- Your task
According to the article on labor migrants in Russia, by how much did the number of gastarbeiters from Central Asia and the Caucasus fall over the last year?

*** Reading text ***

Staunton, June 16 – Attacks in Russia on gastarbeiters from Central Asia and the Caucasus are a major reason for a 20 percent decline in the number of such immigrants over the last year, and human rights experts predict that the rising tide of xenophobia there will increase the frequency and possible violence of such attacks in the future.
That trend may be one of the reasons behind Moscow’s decision to welcome more Chinese workers into the Russian Federation, but allowing more Chinese workers in could easily trigger increased fears among Russians about China’s intentions about Russia’s territorial integrity and new attacks on Chinese labor migrants.
For the time being, Russian migration officials are suggesting that any Chinese who do come will be more disciplined and better behaved in a Russian context than those who have come from the former Soviet republics, although it remains to be seen whether such suggestions will turn out to be true.

*** End of Reading text ***
*** Excerpted data ***

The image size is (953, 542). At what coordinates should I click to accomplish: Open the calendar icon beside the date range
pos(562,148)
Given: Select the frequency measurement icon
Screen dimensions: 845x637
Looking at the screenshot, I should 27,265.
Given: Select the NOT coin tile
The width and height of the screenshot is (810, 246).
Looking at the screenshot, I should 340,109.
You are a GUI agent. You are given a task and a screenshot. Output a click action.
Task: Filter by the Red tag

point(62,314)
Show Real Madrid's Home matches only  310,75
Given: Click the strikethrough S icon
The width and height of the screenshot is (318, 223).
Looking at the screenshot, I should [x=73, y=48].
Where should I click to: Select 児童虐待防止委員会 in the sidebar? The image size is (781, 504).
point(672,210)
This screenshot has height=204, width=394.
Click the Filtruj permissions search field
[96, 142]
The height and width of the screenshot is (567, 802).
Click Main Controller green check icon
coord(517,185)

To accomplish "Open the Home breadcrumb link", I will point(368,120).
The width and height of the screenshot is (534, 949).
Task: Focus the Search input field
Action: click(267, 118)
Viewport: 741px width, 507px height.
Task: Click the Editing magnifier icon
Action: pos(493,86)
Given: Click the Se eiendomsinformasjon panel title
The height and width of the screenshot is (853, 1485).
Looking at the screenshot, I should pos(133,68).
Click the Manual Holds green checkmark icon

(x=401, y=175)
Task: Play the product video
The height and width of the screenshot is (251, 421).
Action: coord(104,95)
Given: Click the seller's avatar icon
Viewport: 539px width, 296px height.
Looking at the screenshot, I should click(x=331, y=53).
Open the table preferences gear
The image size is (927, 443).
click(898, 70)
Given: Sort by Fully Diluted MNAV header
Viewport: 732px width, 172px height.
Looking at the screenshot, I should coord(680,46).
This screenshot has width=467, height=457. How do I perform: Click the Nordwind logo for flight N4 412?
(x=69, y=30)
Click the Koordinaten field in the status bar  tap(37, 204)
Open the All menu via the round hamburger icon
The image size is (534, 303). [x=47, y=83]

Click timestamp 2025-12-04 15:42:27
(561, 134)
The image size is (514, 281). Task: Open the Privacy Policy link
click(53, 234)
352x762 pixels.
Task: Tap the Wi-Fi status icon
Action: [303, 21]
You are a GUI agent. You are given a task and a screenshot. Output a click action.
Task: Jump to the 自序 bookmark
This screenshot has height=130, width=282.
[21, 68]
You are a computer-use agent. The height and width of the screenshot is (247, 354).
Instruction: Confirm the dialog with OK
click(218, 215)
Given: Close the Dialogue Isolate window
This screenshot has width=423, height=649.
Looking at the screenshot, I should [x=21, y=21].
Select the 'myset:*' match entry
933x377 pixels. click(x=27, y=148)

*** End of Excerpted data ***

- Output of the task
It fell by 20 percent.